--- Information shown ---
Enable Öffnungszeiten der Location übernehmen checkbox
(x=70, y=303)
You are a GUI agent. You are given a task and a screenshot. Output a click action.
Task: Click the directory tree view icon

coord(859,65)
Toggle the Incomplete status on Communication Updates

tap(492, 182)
---
About this exercise —
With nothing added or left out, print the data again.

Exercise answer —
Enable Öffnungszeiten der Location übernehmen checkbox
(x=70, y=303)
You are a GUI agent. You are given a task and a screenshot. Output a click action.
Task: Click the directory tree view icon

coord(859,65)
Toggle the Incomplete status on Communication Updates

tap(492, 182)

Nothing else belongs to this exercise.